Which is again why Jesus... Well, I don't want to put words in his mouth or motives in his head, but this must be a big reason why he didn't simply write a book and toss it out there. Wouldn't that have been easier? "Here. Here's the truth. Now, commit it to memory and go on with your lives."

But man's Problem isn't found in a book, so the Solution won't be found there either. You know the old gag: you can't reason a man out of what he was never reasoned into.

And surely Adam wasn't reasoned into anything. Rather, he was simply obeying the dictates of his own nature. He didn't need the book. Rather, he was on personal terms with the Author, so he got the Word from the source's mouth and ignored it anyway.

What is the point of that story? What are we supposed to realize? Among others, it surely goes to the many things man can do with truth other than assimilating it.

The purpose of words is to "contain" meaning. But God by definition transcends -- or shatters is more like it -- any such containment. So, how do we... Bion recognized the same problem in psychology:

"The verbal expression can be so formalized, so rigid, so filled with already existing ideas that the idea I want to express can have all the life squeezed out of it."

■ Stored items ■
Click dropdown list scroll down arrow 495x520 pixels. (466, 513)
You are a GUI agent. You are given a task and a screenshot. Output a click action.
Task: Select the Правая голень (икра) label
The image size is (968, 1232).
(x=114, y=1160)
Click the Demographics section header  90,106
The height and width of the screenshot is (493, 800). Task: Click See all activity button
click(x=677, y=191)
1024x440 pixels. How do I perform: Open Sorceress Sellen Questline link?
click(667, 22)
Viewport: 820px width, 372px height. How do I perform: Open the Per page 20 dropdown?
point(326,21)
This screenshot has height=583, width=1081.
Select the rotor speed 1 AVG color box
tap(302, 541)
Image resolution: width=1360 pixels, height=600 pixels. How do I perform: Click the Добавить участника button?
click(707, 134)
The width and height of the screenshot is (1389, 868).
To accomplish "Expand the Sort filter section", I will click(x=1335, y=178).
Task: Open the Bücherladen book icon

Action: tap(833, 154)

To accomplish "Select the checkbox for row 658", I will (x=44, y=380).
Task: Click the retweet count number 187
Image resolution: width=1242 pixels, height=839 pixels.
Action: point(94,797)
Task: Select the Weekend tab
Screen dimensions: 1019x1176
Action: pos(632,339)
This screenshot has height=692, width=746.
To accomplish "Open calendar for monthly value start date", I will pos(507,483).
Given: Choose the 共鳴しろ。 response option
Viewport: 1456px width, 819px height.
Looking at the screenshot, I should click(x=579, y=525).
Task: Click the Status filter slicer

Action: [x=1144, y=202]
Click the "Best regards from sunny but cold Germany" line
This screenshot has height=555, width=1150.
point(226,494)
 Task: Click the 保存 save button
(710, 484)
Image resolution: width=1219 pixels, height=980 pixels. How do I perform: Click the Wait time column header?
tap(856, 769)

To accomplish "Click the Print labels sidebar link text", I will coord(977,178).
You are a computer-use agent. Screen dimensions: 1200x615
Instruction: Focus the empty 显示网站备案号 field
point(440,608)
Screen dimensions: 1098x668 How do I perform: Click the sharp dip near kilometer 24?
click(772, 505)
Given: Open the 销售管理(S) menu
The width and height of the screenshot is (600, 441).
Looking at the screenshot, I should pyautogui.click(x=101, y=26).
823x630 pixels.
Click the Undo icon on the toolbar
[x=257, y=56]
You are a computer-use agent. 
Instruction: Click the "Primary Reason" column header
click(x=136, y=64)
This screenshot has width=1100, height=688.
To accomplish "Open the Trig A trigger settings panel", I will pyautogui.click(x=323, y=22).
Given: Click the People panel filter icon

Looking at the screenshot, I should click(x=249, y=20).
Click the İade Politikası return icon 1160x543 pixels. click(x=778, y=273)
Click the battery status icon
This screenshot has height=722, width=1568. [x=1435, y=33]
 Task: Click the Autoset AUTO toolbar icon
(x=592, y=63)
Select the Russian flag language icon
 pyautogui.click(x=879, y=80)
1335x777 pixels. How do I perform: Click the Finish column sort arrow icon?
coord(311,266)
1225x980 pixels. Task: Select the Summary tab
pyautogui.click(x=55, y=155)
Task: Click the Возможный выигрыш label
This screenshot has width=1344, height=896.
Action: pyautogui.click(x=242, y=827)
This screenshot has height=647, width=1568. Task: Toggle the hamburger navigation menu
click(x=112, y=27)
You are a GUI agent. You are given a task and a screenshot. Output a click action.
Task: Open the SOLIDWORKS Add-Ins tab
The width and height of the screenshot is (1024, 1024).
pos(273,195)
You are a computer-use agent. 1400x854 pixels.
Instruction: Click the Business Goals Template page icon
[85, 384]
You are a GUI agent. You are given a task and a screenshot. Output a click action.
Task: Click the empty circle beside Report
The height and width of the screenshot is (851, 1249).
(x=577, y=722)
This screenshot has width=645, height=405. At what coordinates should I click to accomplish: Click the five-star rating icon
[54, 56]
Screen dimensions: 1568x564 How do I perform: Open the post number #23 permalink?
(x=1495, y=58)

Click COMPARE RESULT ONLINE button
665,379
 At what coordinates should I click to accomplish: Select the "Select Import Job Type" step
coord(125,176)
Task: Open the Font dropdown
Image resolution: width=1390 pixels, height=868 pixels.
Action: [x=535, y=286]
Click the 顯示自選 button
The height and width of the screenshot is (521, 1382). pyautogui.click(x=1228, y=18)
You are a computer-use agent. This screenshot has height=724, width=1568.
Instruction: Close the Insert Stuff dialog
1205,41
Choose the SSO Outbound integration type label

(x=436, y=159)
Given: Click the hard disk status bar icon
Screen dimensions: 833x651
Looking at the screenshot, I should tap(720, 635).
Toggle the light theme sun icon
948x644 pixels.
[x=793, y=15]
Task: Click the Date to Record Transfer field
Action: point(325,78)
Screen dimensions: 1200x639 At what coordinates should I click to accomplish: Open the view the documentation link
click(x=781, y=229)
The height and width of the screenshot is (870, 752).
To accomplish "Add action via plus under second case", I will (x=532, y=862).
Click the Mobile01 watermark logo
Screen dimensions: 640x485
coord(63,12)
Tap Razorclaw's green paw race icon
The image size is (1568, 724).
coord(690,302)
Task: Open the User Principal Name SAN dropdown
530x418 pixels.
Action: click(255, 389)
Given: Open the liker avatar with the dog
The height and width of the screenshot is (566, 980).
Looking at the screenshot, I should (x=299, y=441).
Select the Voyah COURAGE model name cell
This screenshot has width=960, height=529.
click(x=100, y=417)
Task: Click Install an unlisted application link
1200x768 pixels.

■ GOAL OF THE EXERCISE ■
Reproduce the passage of the excerpt about truth and words that starts at "And surely Adam" and ends at "than assimilating it.".

■ ANSWER TO THIS EXERCISE ■
And surely Adam wasn't reasoned into anything. Rather, he was simply obeying the dictates of his own nature. He didn't need the book. Rather, he was on personal terms with the Author, so he got the Word from the source's mouth and ignored it anyway.

What is the point of that story? What are we supposed to realize? Among others, it surely goes to the many things man can do with truth other than assimilating it.